Peer-to-peer fundraising events are a growing favorite for nonprofits and it’s easy to understand why. Who wouldn’t want to involve your core supporters, get them to spread the word about your mission and fundraise for you? Well-planned peer-to-peer campaigns can increase your reach (and your fundraising) exponentially.
Sounds great, but here’s a common problem: Once the enthusiasm of registration wanes (about 2-3 weeks post-registration) how can you keep your participants motivated? Those brave souls who have run a peer-to-peer event know there’s always a large group of attendees who register, but then do little to no fundraising. How can you reach those folks and also motivate your strongest performers?
It’s So Not About Winning a T-Shirt
Offering prizes and premiums has a long and storied tradition. Including prizes may help push along already motivated fundraisers, but they won’t do much for fundraisers who are having difficulty getting started. If your participants know that they probably aren’t going to be one of the top three fundraisers, those fundraising prizes do nothing at all to motivate them, and may actually cause folks to opt out right at the start.
Turning Work into Child’s Play
A better approach is one that relies on one of the hot new marketing trends, gamification.
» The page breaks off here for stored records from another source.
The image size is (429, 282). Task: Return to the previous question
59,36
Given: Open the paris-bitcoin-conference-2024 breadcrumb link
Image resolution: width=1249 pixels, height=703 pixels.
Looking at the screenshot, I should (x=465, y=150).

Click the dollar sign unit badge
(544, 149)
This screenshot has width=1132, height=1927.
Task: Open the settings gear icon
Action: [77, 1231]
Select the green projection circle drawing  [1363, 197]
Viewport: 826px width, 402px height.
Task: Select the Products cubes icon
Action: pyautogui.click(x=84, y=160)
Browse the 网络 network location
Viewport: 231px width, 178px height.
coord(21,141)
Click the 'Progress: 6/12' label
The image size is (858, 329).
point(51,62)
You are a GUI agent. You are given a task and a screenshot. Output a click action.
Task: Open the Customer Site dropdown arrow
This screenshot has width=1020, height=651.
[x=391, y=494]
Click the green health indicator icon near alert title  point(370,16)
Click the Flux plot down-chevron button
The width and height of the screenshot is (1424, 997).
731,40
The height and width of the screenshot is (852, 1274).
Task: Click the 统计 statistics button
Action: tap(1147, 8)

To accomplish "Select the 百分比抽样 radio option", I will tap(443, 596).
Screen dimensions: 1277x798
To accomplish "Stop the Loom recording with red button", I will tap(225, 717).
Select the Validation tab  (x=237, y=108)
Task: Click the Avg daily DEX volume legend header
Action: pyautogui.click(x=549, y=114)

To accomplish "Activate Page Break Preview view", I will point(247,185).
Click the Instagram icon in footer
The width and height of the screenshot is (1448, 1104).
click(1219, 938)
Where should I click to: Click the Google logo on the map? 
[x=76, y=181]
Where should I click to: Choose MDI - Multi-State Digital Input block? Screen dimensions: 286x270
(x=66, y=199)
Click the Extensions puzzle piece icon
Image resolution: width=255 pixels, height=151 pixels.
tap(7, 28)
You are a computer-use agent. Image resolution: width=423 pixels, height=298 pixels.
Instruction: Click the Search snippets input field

Gamification involves using a system of rewards and recognition to keep people engaged, and while it may be a new trend, it’s really based on one of the principles veteran fundraisers already know by heart: acknowledge, acknowledge, acknowledge! Gamification can turn something as routine as buying your morning latte into an accomplishment.
Foursquare is a great example of an app that is centered around gamification. Users get points and badges (recognition) for ‘checking in’ to the places they visit. If they check in often enough, a user can be made Mayor of a specific location. The upsides for the businesses that participate are two-fold:
- Advertisement of their business to the user’s social media networks
- An increased likelihood that the user will keep returning in order to get more points
How can we use that mindset as fundraisers? Foursquare works because it turns small, everyday things into reward-worthy tasks. We can do the same thing with our fundraisers. In addition to acknowledging the people who raise hundreds or even thousands with their efforts, we can acknowledge the people who receive as few as three online gifts, and then encourage them to move up to the next level.
Five Easy Steps to Get Started
- Communicate This is a no-brainer, but if you’re putting a new incentive strategy in place, telling your participants is the only way to get them excited about it! Take every opportunity to let people know what they can win while they help a good cause: at registration, in follow up communications, etc. Also take advantage of your incentives to spur non-fundraising participants to give it a try and send those first emails.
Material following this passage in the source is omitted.